**Provided text:**
────────────────────

How Busayo Olupona tapped into her heritage to create a sought-after fashion label.

Hop on the rug with us…and get to know how fashion designer Busayo Olupona lives life well.

If you were to count on your hands the number of celebrities who’ve displayed their love of Busayo NYC fashion, you’d run out of fingers. The Brooklyn-based label, created out of humble beginnings by its founder, Busayo Olupona, lists among its fans, Oscar-winning actor, Daniel Kaluuya, who wore a Busayo shirt in an SNL skit last year, Loki star Wunmi Mosaku, who wore custom Busayo to the SAG Awards, and Madonna, who took to Instagram wearing a floor-length mixed-print “Shole” dress from Busayo – quite unlike anything the superstar has ever worn before. 

And yet, when Olupona started the label, over 10 years ago, was to make clothes for herself. She was working at a law firm and wanted to infuse more of herself into her style. “I knew that I wanted clothes that were a little bit brighter, a little bit more African in their presentation. A little bit more kind of funky.” So she looked to her Nigerian upbringing for guidance. Born in the U.S., Olupona spent her childhood in a small village in Nigeria, where her parents are from, before moving back to the U.S. in her teens.

────────────────────

**Source material:**
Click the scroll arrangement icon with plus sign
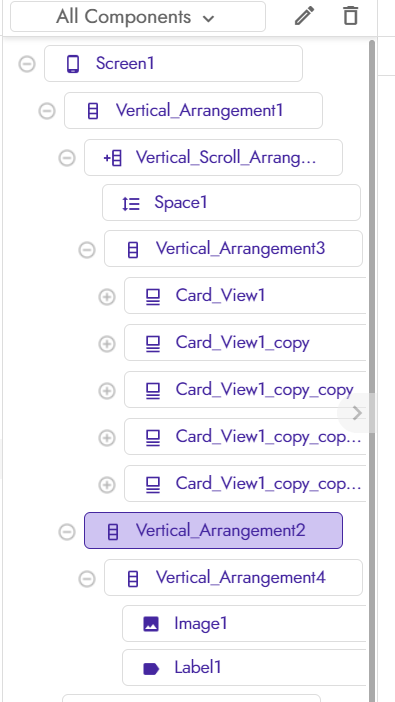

────────────────────

**Exercise aim:** In the profile of Busayo Olupona, where did Olupona spend her childhood?

**Finished task:** In a small village in Nigeria, where her parents are from.